La serata del 30 settembre a Skopje, nella centralissima piazza Macedonia (sotto lo sguardo di un Alessandro Magno in sella al suo destriero), c’è stato chi ha festeggiato: migliaia di persone, spesso avvolte nella bandiera nazionale, si sono rallegrate per il fallimento del referendum per il “renaming”, il cambio del nome del Paese, che avrebbe potuto ridenominarsi come “Macedonia del Nord”.
Alle urne si è presentato infatti solo il 36,89% degli aventi diritto: a poco è servito, quindi, il “battage” mediatico che in questi mesi ha portato nella repubblica balcanica personalità come Angela Merkel o Jens Stoltenberg. Il quesito poneva i macedoni di fronte ad un bivio: “Sei a favore del fatto che la Macedonia aderisca all’Unione Europea e alla Nato tramite l’accettazione degli accordi tra Grecia e Repubblica di Macedonia?”. La risposta è stata un netto “NO”, seppur annacquato da un’astensione tattica che ha coinvolto larghi strati di popolazione. Per l’Unione Europea si è trattato dell’ennesima, e forse ancora una volta imprevista, sconfitta elettorale.
Un accordo mai digerito
Tutto nasce da una ridente località lacustre della Grecia: Prespa. Qui, a pochi chilometri dal confine con la FYROM (acronimo dovuto proprio al rifiuto di Atene di riconoscere la denominazione “Macedonia”), il 17 giugno scorso i primi ministri dei due Paesi, Tsipras e Zaev, avevano firmato una storica intesa. La Macedonia avrebbe finalmente avuto pieno accesso alle istituzioni internazionali ( UE e NATO, cui una parte di popolazione agogna da tempo) in cambio della rinuncia al nome “Macedonia” (divenendo “Macedonia del Nord”) e dell’abbattimento di una una serie di monumenti nazionalisti edificati negli ultimi anni dall’ex premier macedone, Nikola Gruevski. Tra questi tra l’altro, proprio la statua equestre di Alessandro Magno, insieme ad una serie di riproduzioni di personalità macedoni che puntellano (e, secondo molti, deturpano) il centro storico della capitale.
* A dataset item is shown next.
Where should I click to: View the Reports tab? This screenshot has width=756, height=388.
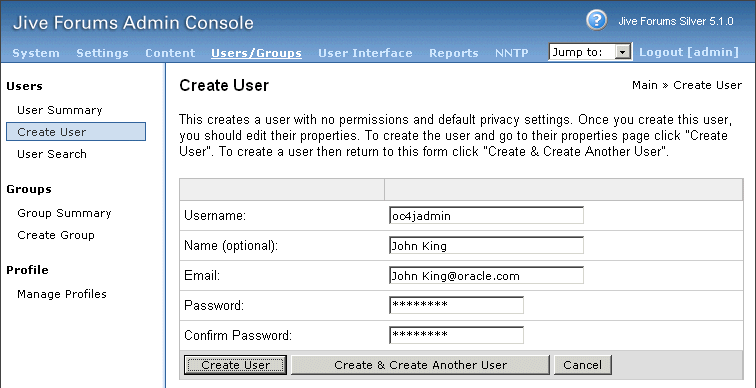coord(454,53)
L’accordo, tuttavia, non è mai entrato nei cuori dei due popoli: fin dalla sua firma, tanto i nazionalisti greci quanto quelli macedoni hanno avuto gioco facile nell’incendiare le piazze con una retorica che denunciava il “tradimento” delle classi dirigenti. Argomenti che, specie in un momento di crisi globale nella relazione tra cittadini ed “èlite”, hanno avuto da subito una certa presa, tanto più che moltissimi macedoni hanno visto nell’“imposizione” del cambio-nome un segno della mai sopita tentazione irredentista di Atene nei confronti di Skopje e dintorni. Per i nazionalisti greci, d’altro canto, la “resa di Prespa” non sarebbe stata altro che una ulteriore dimostrazione dell’arrendevolezza di Tsipras dopo la “resa” all’Unione Europea dell’estate 2015, quando la Grecia fu a un passo dall’uscita dall’euro.
La “manina” russa?
Anche in questo referendum, come ormai in tutti i suffragi atlantici o europei, c’è chi ha visto all’opera una “mano” russa: secondo la stampa inglese, in particolare, nelle settimane antecedenti al referendum sarebbero stati all’opera decine di profili social “fake” impegnati nella campagna di boicottaggio delle elezioni. Le pagine social avrebbero fatto leva, in particolare, sulla “dignità ferita” del popolo macedone.
Skopje, insomma, non sarebbe altro che una puntata dello scontro geopolitico, tra la Russia da una parte e gli USA e l’UE dall’altra. Lo stesso premier europeista macedone, del resto, poche ore prima del voto, aveva evocato il sempiterno fantasma di Putin, affermando che “nel caso remoto di non raggiungimento del quorum”, il Paese sarebbe finito “preda dell’instabilità e degli appetiti di forze straniere”.
La crisi europea
A prescindere dalla veridicità delle accuse alla Russia, appare evidente il legame tra il fallimento del referendum e la crisi esistenziale dell’Unione Europea: se persino un paese piccolo come la Macedonia nutre dei dubbi sull’adesione all’UE, oppure decide di non aderirvi perché il “costo” dell’adesione (vale a dire il cambio del nome) non coprirebbe i benefici prospettati, c’è davvero da riflettere sull’attrattività del consesso europeo. L’impressione è quella di un progetto ormai arenato, irrigidito dall’incapacità tedesca di decidere e dalla rabbia delle “periferie” mediterranee, a partire dall’Italia e dalla Grecia. Dopo il referendum su Brexit l’UE è rimasta in piedi, ma le diagnosi che arrivano da Skopje la riportano ancora molto lontana da una condizione ottimale.